Tuned Gradient Descent with Momentum
(Code repositoy for the Master Thesis of Benjamin)
Usage
To use the experiments install the package locally:
pip install -e .
Gradient Descent with Momentum and Regularization
Gradient Descent with Momentum (GDM) is in general use for training
neural networks. The following hyperparameters have either to be set or
scheduled correctly: learning rate
TGDM:
This repository provides the code for a self tuning version of GDM with the previous presented hyperparameters. We work in python and support pytorch. Our approach is derived from hyperparameter optimization using T steps of the inner iterations before we update the hyperparameters. We are Hessian free and require additional 1/T gradient evaluations.
Hyperparameter Optimization (HO):
The general approach of gradient based Hyperarameter Optimization (HO) is as follows: We take the whole optimization trace and differentiate it in respect of a hyperparamter. With this optained hypergradient we do then Gradient Descent on the hyperparameter and have Hyperparameter Optimization. Unfortunatly this is not feasible for neural networks. In this repository we derived three different approximations: Hyper Descent (HD), T1-T2 and Ours.
Hyper Descent TGDM (TGDM_HD/C):
This approach was presented by [1] and does use two sequential minibatches to perform HO. Usage:
from tgdm import TGDM_HD, TGDM_HDC
# settings
defaults = {'hyper_learning_rate': [args.hlr_lr, args.hlr_momentum, args.hlr_regularization],\
'lr': args.lr,\
'momentum': args.momentum,\
'regularization': args.regularization}
regulation = RegularizationFactory().by_name(args.regulation) #L2, L1, noise
# optimizer
optimizer = TGDM_HDC(model.parameters(), defaults, regulation)

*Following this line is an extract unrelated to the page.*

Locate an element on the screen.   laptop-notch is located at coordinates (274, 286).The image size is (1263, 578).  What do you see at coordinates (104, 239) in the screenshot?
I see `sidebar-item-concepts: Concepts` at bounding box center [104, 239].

#HD alternates internally between updating the model parameters and hyperparams:
for i in range(iters):
model.train()
optimzier.zero_grad()
C = ... # compute cost with training data
C.backward()
optimizer.step() # done!
T1-T2 TGDM (TGDM_T1T2):
The T1-T2 Method [2] uses a single trainig batch followed by a single validation batch to perform HO. This results in some significant overhead. Usage:
from tgdm import TGDM_T1T2
optimizer = TGDM_T1T2(model.parameters(), defaults, regulation)
for i in range(iters):
# prepare HO
optimizer.hyper_zero_grad()
# single inner step:
model.train()
optimizer.zero_grad()
C = ... # compute cost with training data
C.backward()
optimizer.step()
# single HO step:
model.eval() # important!
optimizer.zero_grad()
E = ... # compute cost with validation data
E.backward()
optimizer.hyper_step()
Own TGDM
Our own approximation performs first T inner optimization steps before we do HO. This reduces the overhead and allows better hypergradient estimates:
from tgdm import TGDM
optimizer = TGDM(model.parameters(), defaults, regulation)
for i in range(iters):
# prepare HO
optimizer.hyper_zero_grad()
# perform T-steps of the inner optimization
for t in range(T):
model.train()
optimizer.zero_grad()
C = ... # compute cost with training data
C.backward()
optimizer.step()
# followed by one HO step:
model.eval() # important!
optimizer.zero_grad()
E = ... # compute cost with validation data
E.backward()
optimizer.hyper_step()
Literature
[1] Atilim Gunes Baydin, Robert Cornish, David Martinez Rubio, Mark Schmidt, and Frank Wood. Online learning rate adaptation with hypergradient descent. arXiv preprint arXiv:1703.04782, 2017.
[2] Jelena Luketina, Mathias Berglund, Klaus Greff, and Tapani Raiko. Scalable gradient-based tuning of continuous regularization hyperparameters. In Interna- tional conference on machine learning, pages 2952–2960, 2016.